I wonder what they would have done if they had been professional scholars? My guess is they would have talked the command into a tailspin, dissected it into a million pieces, then divided themselves into different intellectual camps, and built a bunch of schools to teach their various interpretations.
So maybe if you’re a doctor or a plumber or a carpenter, you should lead the church. Maybe the church needs some of you who don’t write and speak and teach for a living to step up and put some action to our faith.
I wonder what your churches would look like? Maybe you could meet in homes, appoint some elders, pray for each other, read the Bible to each other, and then just serve your communities and each other in love. Maybe you wouldn’t need a classroom at all. Go ahead, lead. You’re qualified. You’ll have a guide. You’ve graduated.
Whenever I write a post like this, I encounter dualism, people who think I’m saying if Jesus didn’t choose educators then Bible College is wrong. We really have to stop thinking in either/or. There is no path; there is only a guide.

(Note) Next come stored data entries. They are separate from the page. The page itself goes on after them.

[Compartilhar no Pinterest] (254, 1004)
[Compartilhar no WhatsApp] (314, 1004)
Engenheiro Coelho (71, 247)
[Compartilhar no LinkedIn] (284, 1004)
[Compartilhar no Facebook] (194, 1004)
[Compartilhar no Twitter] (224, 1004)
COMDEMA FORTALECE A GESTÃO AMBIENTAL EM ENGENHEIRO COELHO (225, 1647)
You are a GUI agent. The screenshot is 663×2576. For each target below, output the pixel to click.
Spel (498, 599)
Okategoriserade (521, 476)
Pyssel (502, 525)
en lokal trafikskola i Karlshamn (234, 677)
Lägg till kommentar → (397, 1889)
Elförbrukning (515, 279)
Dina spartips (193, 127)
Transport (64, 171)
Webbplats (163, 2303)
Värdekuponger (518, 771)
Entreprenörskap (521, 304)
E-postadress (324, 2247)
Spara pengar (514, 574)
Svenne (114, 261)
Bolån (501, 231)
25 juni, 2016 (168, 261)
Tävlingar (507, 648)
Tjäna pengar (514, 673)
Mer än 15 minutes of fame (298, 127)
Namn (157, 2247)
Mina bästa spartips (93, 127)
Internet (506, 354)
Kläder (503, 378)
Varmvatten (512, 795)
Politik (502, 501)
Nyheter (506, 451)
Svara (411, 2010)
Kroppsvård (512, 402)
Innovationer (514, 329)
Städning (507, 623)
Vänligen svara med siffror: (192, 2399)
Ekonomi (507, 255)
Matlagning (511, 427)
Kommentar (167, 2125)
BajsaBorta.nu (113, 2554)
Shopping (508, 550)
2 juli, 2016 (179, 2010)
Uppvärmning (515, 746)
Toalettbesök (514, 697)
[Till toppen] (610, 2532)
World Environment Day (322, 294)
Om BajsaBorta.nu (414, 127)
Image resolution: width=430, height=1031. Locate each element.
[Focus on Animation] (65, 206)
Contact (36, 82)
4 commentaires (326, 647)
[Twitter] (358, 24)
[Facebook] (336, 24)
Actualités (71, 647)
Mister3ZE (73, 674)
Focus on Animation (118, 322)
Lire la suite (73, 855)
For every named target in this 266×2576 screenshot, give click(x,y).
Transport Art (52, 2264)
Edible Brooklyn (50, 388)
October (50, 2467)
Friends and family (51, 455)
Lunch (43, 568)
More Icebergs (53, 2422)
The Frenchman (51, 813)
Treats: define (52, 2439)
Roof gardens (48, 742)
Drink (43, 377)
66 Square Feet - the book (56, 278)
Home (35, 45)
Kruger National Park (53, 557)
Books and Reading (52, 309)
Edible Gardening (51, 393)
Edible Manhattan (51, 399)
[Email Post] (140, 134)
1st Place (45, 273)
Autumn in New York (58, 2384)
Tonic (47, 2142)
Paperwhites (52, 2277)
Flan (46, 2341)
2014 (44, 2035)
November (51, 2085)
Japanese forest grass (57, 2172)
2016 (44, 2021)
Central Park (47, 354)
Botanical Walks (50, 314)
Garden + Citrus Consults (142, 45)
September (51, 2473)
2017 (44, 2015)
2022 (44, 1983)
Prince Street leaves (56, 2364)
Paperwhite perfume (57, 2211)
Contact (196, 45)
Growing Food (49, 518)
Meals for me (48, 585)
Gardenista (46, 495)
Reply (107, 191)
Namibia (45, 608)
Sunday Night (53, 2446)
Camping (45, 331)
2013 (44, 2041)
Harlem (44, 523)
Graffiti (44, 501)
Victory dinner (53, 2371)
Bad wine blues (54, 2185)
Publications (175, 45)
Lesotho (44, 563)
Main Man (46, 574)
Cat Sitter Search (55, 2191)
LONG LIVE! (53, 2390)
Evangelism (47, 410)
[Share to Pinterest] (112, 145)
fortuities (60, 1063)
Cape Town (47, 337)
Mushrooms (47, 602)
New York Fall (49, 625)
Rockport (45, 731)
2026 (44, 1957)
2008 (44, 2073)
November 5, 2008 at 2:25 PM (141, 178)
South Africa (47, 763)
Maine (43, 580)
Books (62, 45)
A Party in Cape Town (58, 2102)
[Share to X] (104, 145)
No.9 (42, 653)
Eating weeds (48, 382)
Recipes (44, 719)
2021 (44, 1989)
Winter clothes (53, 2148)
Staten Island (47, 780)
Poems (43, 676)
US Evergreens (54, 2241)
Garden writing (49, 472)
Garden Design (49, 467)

There are a million right ways to be the church.
Let me ask you this: Aren’t you a little tired of scholars and pseudo-scholars fighting about doctrine?
Is it worth it that you are divided against other denominations because scholars picked up their ball and stomped off the playground? If you are tired, then be the church. I’m not kidding; you don’t know everything, but you know enough. Be the church and be united. Let the academics go to an island and fight about the things that matter to them, and we will be united based on the things that matter to us.